Il peut être employé pour « exprimer sa gratitude » (comme dans une lettre de remerciement, par exemple) ou, par euphémisme, pour « congédier » une personne.
Nous vous remercions infiniment pour votre gentillesse et votre bienveillance.
Noémie a été remerciée sans ménagement par son entreprise.
19. Sacré
Sacré peut être interprété de deux manières différentes : il peut être employé au sens propre dans l’univers du culte et de la religion pour désigner quelque chose de « saint », de « béni ».
Au sens figuré, il sera plutôt utilisé de manière péjorative pour décrire quelque chose ou quelqu’un de « maudit », « satané ».
Ce temple est sacré.
C’est un sacré personnage !
Remarque :
On retrouve le mot sacré dans le juron sacré nom de Dieu.
- Quelle ordure, sacré nom de Dieu !
20. Sanctionner
Le verbe sanctionner est issu du substantif féminin sanction, dérivé des termes latins « sanctio » et « sancire » (« rendre irrévocable »).
Le gouvernement veut alourdir certaines sanctions pénales.
Il peut vouloir dire « réprimer quelque chose » ou, inversement, « récompenser, valider, ratifier quelque chose ».
L’Union européenne a sanctionné huit personnes pour plusieurs manquements relatifs aux données personnelles.

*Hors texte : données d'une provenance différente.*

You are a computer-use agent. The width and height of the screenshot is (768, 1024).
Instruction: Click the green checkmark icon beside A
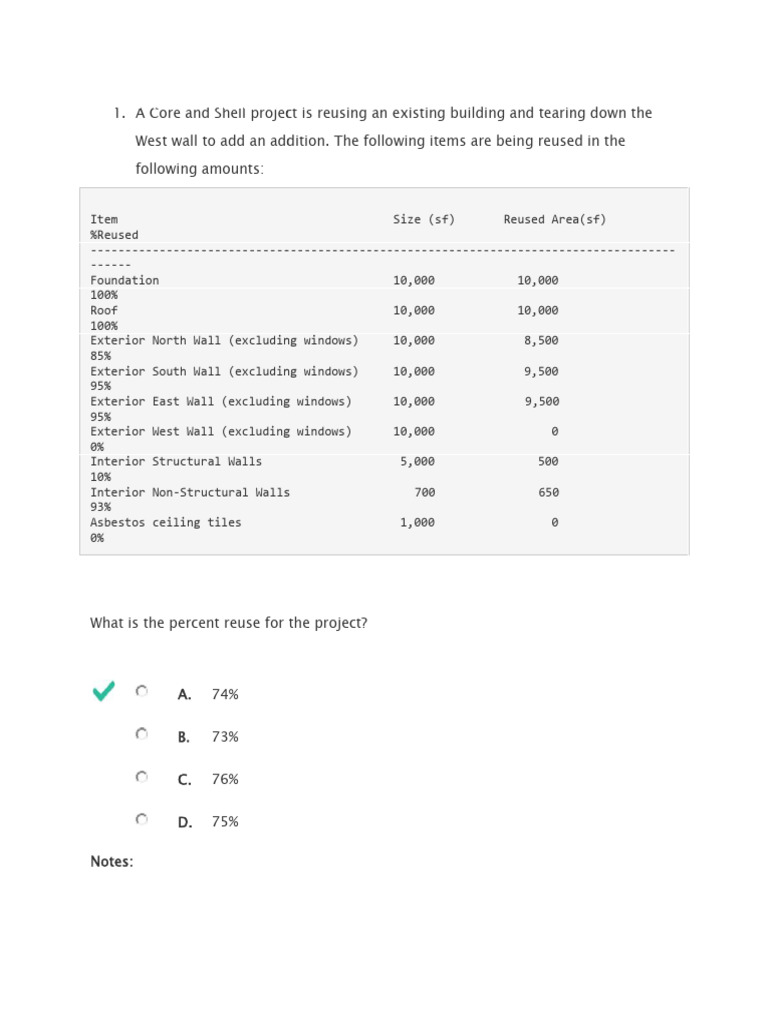(103, 691)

Les quatre années d’études sont sanctionnées par un diplôme reconnu au sein de l’Union européenne.
Attention !
Il est préférable d’utiliser le verbe sanctionner avec un complément désignant une chose, et non une personne.
- Je sanctionne cette faute irréparable.
- L’employeur a puni son employé pour ses multiples erreurs.
21. Trinquer
Trinquer est un verbe à double sens : il peut vouloir dire « porter un toast », « lever son verre » à quelqu’un ou à un succès, mais aussi « subir les conséquences néfastes » de quelque chose.
Un discours de bienvenue a été prononcé avant de trinquer.
On a littéralement payé les pots cassés et trinqué pour tout le reste du groupe.
Le saviez-vous ?
Trinquer est issu du verbe allemand « trinken ».